The Sponsor has agreed that it will be liable to the Company, if and to the extent any claims by a third party for services rendered or products sold to the Company, or by a prospective target business with which the Company has discussed entering into a transaction agreement, reduce the amount of funds in the Trust Account to below (1) $10.00 per Public Share or (2) such lesser amount per Public Share held in the Trust Account as of the date of the liquidation of the Trust Account due to reductions in the value of trust assets, in each case net of the amount of interest which may be withdrawn to pay taxes. This liability will not apply with respect to any claims by a third party who executed a waiver of any and all rights to seek access to the Trust Account nor will it apply to any claims under the Company’s indemnity of the underwriters of the Initial Public Offering against certain liabilities, including liabilities under the Securities Act of 1933, as amended (the “Securities Act”). Moreover, in the event that an executed waiver is deemed to be unenforceable against a third party, the Sponsor will not be responsible to the extent of any liability for such third-party claims.

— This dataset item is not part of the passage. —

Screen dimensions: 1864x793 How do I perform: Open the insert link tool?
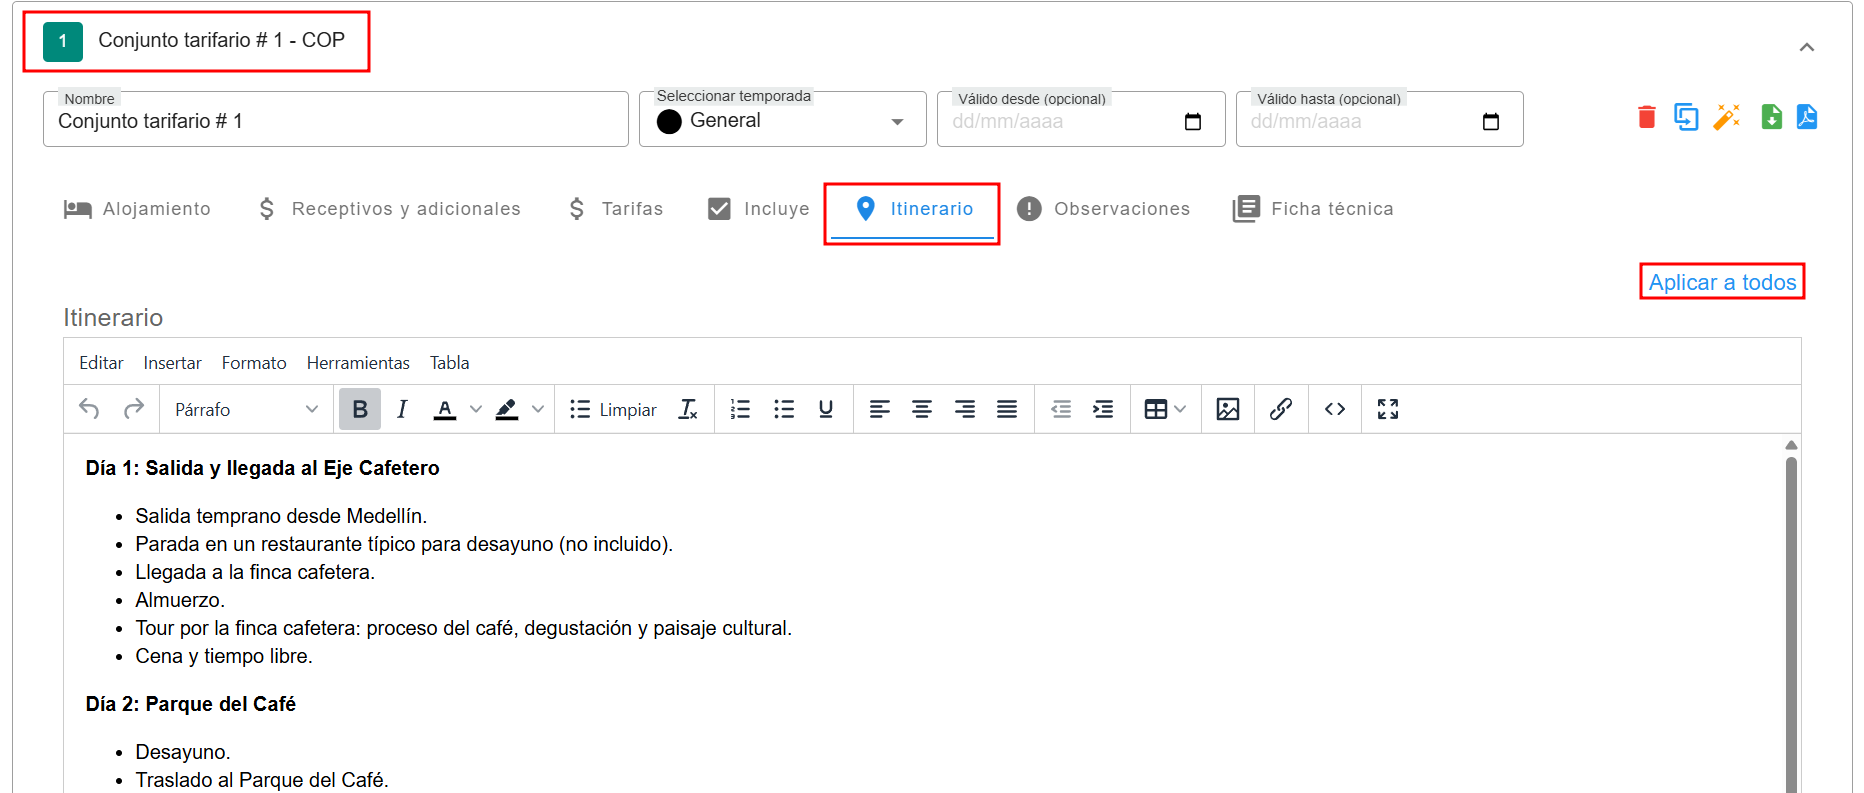click(1280, 409)
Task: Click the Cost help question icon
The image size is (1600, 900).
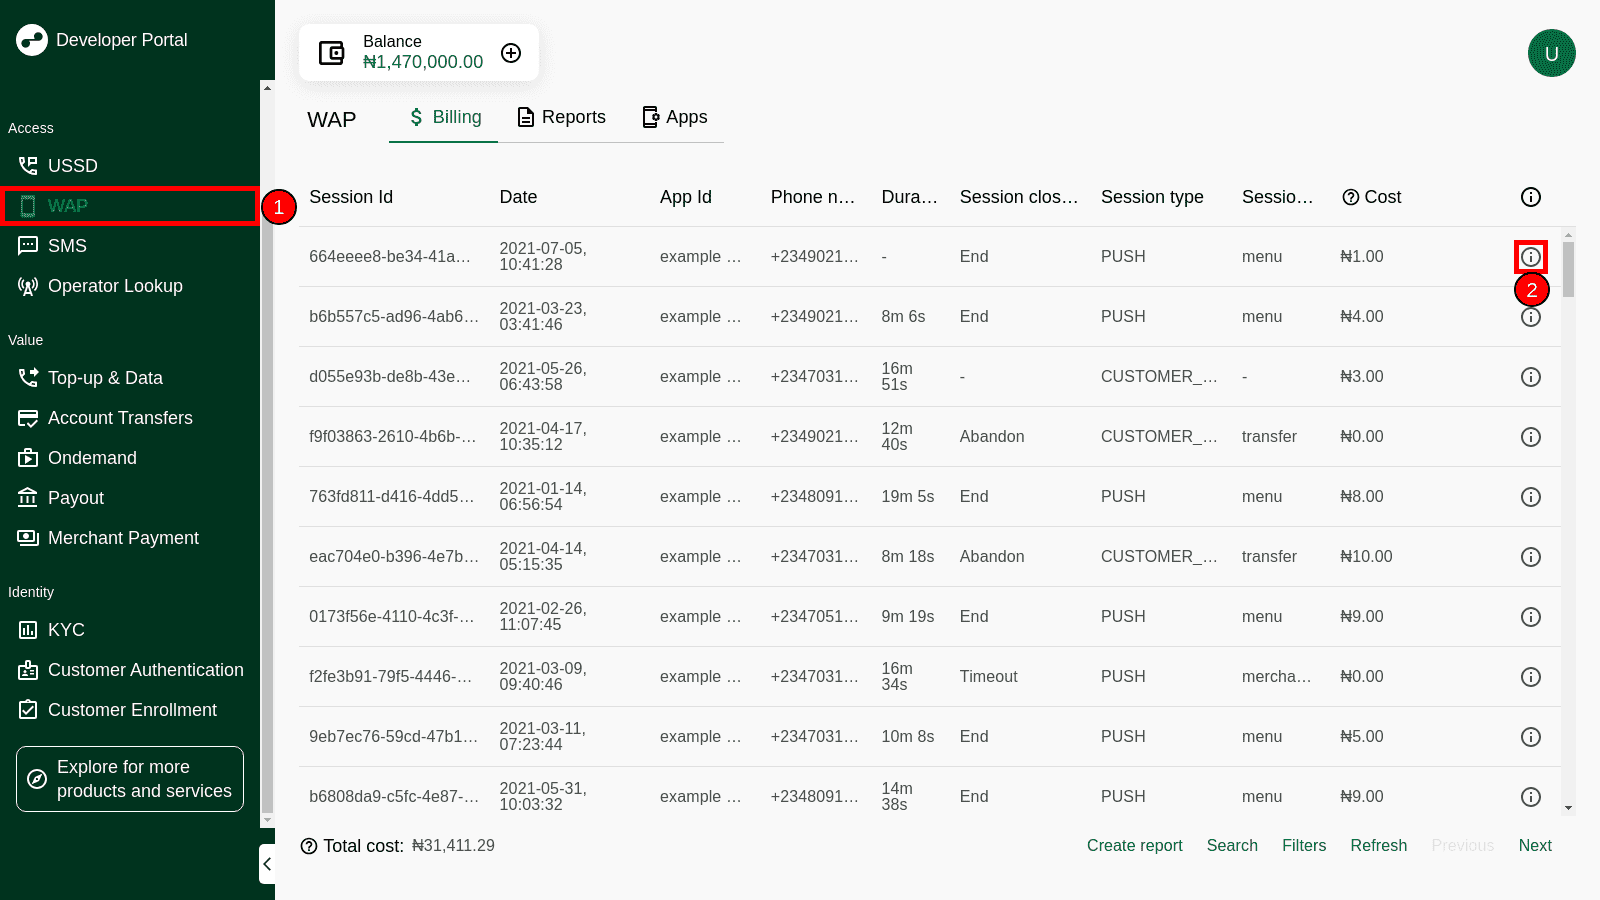Action: pos(1350,197)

The Company will seek to reduce the possibility that the Sponsor will have to indemnify the Trust Account due to claims of creditors by endeavoring to have all vendors, service providers (other than the Company’s independent auditors), prospective target businesses or other entities with which the Company does business, execute agreements with the Company waiving any right, title, interest or claim of any kind in or to monies held in the Trust Account.

 

6

 

 

TEKKORP DIGITAL ACQUISITION CORP.

NOTES TO CONDENSED CONSOLIDATED FINANCIAL STATEMENTS

JUNE 30, 2022

(Unaudited)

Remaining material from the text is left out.